__EXTRACT__:
______________________________
Breath taking beauty. This at Queen Charlotte island. Looking forward to pics.

----------


## peterpan

Ours is bigger than yous

----------


## kingwilly

> Anyone interested in looking at pics of this trip?


Hell yeah!

----------


## bsnub

Yes!! Please post!!!

----------


## oldgit

> I am taking a month to go Sailing on the Northern BC Coast. Anyone interested in looking at pics of this trip? It is almost completely uninhabited for about 500km.


Yes please include shots of your boat to prove you took them, (kidding) I want to see the boat also.

----------


## aging one

Yes it would be wonderful to see them. The northern Canadian and Alaskan coastlines are just incredible.

----------


## harrybarracuda

> I am taking a month to go Sailing on the Northern BC Coast. Anyone interested in looking at pics of this trip? It is almost completely uninhabited for about 500km.


I would watch "Deliverance" before you set out.

 :Smile:

----------


## forreachingme

I cruised the whole Baja with a car once and we stopped here and there for some scuba diving, very nice place.

Giant cactus goind into sea, near no one leaves there...

If scuba diving, or snorkeling wear full dress protection, there are loads of nasty jelly fish that can;t be seen, but you feel it if they touch you!

Have a wonderfull trip and yep, awaiting those piccies

----------


## pickel

> I cruised the whole Baja


He means British Columbia, not Baja California.

----------


## artist

A wee bit chiily

----------


## BaitongBoy

^ In the summer? It's not chilly...lol...

----------


## aging one

Its frigging beautiful and stays light until after 10;30pm, its so cool. Pick up a piece of an iceberg for your drink. The rock hard ice will not melt quickly let me tell you.

----------


## Sailing into trouble

Your on, :Smile: 

Sorry British Columbia Canada. North Coast only place still ping down on the continent :Roll Eyes (Sarcastic):  Almost finished staffing so should be off in a couple of days :Smile:

----------


## Norton

Say hello to the natives. Make sure you sawadi them back.  :Smile:

----------


## Sailing into trouble

> Say hello to the natives.


Very good.  :Smile: 

We see black bears ever day this time of year. The Grizely very rarely. But they are big very very big. Scare the shit out of me!

----------


## larvidchr

Have a nice trip Sit, will be looking forward to your photos.

----------


## scrapmetalband

I envy you a lot SIT. Fantastic country, fantastic.
______________________________
__ENTRIES SHOWN__:
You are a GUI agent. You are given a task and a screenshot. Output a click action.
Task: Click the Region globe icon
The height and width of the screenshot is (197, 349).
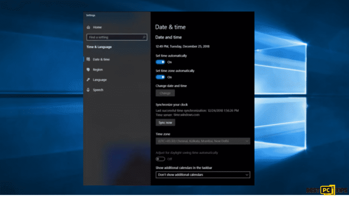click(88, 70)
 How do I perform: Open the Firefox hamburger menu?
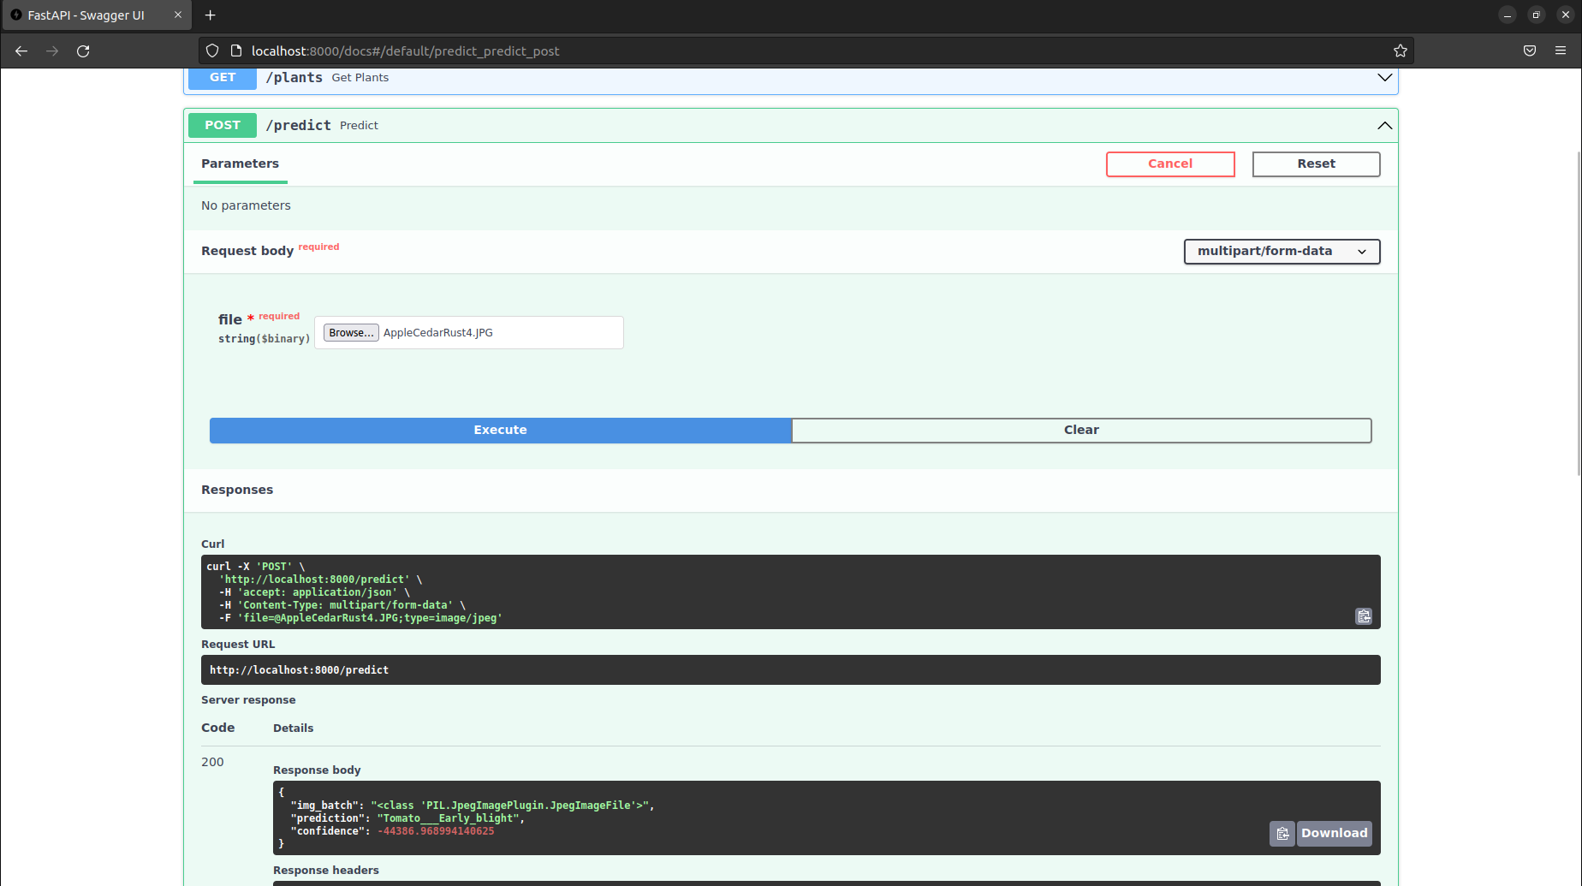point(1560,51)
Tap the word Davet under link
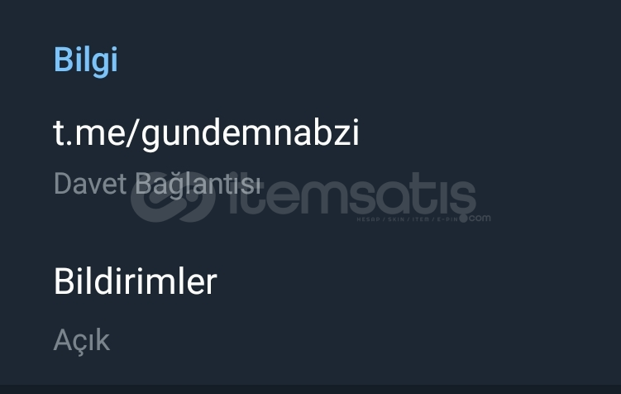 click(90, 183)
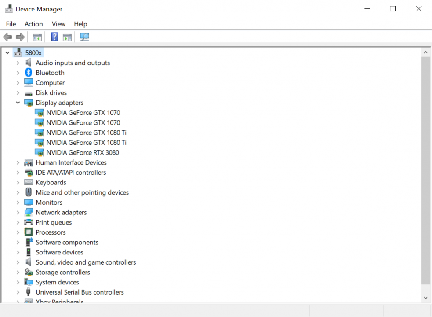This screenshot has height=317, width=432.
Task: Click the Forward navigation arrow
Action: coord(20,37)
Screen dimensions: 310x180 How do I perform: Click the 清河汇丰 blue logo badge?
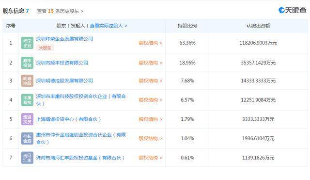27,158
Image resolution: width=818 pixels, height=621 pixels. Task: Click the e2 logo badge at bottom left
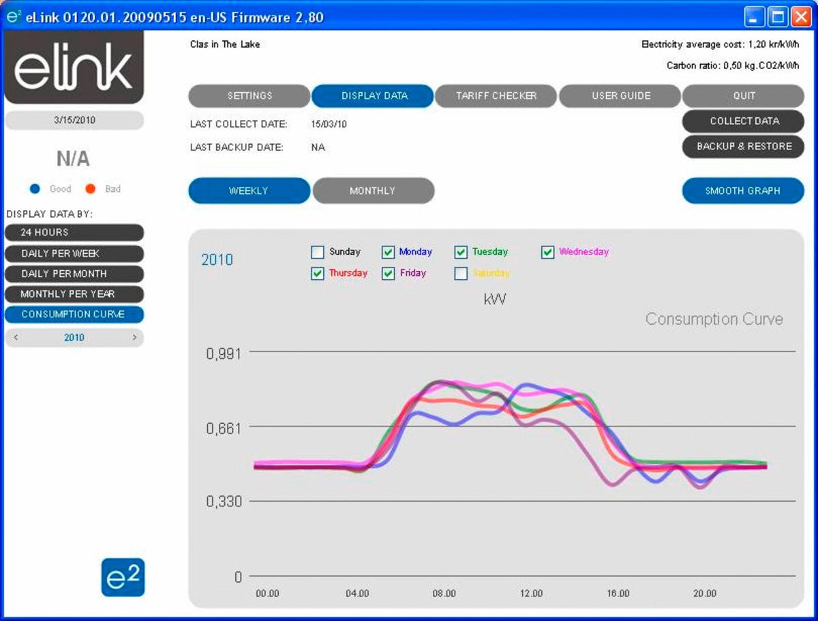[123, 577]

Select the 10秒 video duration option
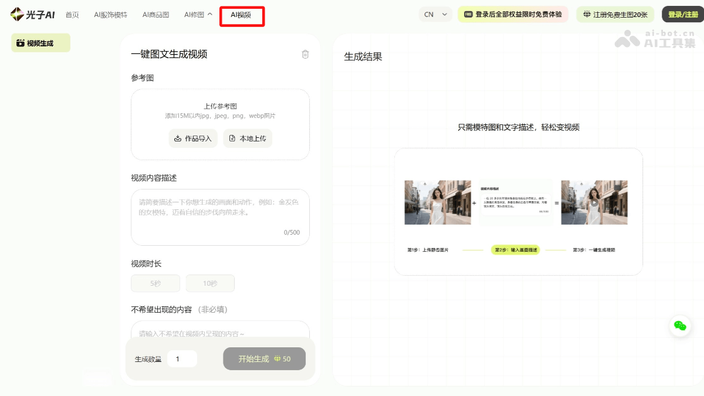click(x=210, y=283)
______________________________
__CHALLENGES__:
[A] Extract the passage of the sailing thread from "Yes it would" to "you set out.".
[B] In the sailing thread, for about how far is the Northern BC Coast said to be almost completely uninhabited?
The entries come from a different source than the sailing thread.

__FULL SOLUTIONS__:
[A]
Yes it would be wonderful to see them. The northern Canadian and Alaskan coastlines are just incredible.

----------


## harrybarracuda

> I am taking a month to go Sailing on the Northern BC Coast. Anyone interested in looking at pics of this trip? It is almost completely uninhabited for about 500km.


I would watch "Deliverance" before you set out.

[B] About 500 km.